After the calibration, your scores are compared to those of the people who ranked the same male applicant as you did. Now you can see if you are gender biased! (at least compared to the rest of the population). After every form you review, you receive immediate feedback: “You scored this female candidate *way* higher than others scored the corresponding male candidate. Perhaps you overshot in your attempt to fix the world?”.
Effectively, the site provides an indicator as to how gender-biased a reviewer you are. By doing many such reviews (of course they are all short and fun to do), you learn to correct yourself by trial and error. Do this enough times, and you will no longer have to think about being unbiased; it will become part of your review process. Hopefully this will also trickle into the rest of your life, and not just the Job-Application-Checker side of you.

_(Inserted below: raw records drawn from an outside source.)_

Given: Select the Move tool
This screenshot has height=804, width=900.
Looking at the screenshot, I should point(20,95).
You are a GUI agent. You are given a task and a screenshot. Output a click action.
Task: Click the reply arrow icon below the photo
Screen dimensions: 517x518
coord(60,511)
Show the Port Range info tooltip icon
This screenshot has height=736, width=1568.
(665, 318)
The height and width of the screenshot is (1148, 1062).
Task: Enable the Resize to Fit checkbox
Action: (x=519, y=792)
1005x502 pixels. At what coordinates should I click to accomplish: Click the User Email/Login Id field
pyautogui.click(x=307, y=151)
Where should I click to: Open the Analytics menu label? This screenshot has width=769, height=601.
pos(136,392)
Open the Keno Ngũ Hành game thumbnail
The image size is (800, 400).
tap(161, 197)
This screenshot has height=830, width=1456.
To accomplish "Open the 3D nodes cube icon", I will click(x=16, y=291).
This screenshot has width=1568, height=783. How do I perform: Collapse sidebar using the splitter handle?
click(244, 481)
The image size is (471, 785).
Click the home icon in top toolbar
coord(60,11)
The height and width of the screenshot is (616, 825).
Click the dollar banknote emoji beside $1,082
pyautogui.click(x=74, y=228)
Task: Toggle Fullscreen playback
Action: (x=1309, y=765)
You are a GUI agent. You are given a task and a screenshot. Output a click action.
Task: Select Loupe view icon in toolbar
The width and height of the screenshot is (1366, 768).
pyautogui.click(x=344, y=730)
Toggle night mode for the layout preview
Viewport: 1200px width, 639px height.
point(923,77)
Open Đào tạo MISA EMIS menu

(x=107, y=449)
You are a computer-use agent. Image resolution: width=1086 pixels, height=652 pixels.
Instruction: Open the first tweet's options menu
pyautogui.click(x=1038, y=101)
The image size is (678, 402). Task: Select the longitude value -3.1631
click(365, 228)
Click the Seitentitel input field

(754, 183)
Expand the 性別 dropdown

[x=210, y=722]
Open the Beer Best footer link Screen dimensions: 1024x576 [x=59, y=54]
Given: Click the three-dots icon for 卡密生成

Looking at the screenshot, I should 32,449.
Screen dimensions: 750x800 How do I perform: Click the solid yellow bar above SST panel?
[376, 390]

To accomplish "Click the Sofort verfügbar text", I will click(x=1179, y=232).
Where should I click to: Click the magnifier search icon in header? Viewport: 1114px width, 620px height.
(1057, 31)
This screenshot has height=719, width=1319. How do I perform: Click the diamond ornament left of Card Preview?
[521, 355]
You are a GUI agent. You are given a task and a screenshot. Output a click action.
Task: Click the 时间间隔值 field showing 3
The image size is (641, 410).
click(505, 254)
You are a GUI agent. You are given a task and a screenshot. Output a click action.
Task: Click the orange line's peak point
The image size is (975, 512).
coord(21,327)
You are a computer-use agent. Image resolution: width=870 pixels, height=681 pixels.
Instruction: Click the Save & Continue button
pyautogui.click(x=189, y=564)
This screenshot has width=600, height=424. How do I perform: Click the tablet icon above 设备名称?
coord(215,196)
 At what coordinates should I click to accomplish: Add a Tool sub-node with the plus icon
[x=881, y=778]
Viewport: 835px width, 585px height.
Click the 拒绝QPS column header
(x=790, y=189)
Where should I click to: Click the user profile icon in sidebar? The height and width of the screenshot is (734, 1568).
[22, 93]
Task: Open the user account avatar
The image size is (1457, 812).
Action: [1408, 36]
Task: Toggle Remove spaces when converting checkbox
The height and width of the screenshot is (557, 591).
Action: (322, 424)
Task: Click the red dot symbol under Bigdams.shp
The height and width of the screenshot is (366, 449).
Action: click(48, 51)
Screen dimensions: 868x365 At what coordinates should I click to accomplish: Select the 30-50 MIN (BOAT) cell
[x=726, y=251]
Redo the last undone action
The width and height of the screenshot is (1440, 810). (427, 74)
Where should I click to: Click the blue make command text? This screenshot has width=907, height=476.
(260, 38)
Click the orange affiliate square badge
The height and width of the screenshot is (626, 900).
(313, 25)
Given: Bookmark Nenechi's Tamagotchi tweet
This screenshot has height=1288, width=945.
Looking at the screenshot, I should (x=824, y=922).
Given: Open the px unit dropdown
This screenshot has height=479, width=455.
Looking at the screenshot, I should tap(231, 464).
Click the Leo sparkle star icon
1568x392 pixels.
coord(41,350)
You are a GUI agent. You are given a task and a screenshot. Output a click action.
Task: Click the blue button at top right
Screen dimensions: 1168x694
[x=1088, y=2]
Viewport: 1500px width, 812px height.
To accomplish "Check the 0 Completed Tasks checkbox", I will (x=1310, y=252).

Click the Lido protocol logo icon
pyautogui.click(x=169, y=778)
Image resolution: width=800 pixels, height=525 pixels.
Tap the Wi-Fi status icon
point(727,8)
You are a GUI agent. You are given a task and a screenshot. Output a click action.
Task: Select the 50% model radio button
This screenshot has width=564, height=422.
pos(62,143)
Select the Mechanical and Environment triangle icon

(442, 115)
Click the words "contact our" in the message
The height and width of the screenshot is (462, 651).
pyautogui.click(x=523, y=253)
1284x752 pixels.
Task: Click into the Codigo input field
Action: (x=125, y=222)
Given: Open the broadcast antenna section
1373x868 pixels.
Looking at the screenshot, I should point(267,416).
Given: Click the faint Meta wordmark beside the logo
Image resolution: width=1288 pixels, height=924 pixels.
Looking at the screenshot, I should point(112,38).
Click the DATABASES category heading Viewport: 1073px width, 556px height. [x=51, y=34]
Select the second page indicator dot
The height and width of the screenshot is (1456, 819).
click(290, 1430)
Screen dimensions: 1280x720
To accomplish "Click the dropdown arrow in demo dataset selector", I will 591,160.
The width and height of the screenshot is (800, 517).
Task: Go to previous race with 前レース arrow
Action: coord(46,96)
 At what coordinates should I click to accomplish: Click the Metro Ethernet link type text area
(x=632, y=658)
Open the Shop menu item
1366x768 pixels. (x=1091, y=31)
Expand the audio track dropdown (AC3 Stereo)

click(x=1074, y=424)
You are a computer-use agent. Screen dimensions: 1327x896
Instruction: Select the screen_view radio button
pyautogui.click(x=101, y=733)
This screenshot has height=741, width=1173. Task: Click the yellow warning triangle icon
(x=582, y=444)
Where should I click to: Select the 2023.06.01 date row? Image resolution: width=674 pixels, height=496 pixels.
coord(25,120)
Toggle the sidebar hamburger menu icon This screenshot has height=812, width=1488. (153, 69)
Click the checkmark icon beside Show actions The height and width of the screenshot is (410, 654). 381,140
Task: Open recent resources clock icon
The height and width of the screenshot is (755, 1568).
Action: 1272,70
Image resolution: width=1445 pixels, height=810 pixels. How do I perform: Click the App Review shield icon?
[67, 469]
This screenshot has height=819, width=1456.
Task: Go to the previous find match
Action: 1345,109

The naysayers will say that there are some difficulties here. You compare yourself to the rest of the world, but who said that the world knows what it’s doing? After all, if all was well, we wouldn’t need this site in the first place. Also, what happens when people start getting better? Does this model incorporate the fact that as time goes on, the world’s population will get better at unbiasing themselves? There should also be some stronger incentives to use this site than “you-will-be-a-morally-better-person-afterwards”, as many times people don’t seem to care about that (maybe it should be mandatory in order to get a professorship in all universities?).

But most importantly, does this scam even work? Who said that this gender bias, as a cognitive behavior, is similar to the mostly-mechanical skills I listed such as hitting a baseball? Who said that it can be trained this way? Even if it could, what guarantees that this specific method will work?

So the site isn’t up yet, and for good reason. Instead, I call out to you, fellow psychology and human behavior researchers! A clinical trial in the trainability of gender biases is yearning to be held. Surveying the harsh-to-be-a-woman environment of today, surely you have the incentive; now just find the money and time, and start performing world-bettering research!

(Alternatively: perhaps such studies already exist but I am ignorant of them (did not come up in a short google search). If so, show!)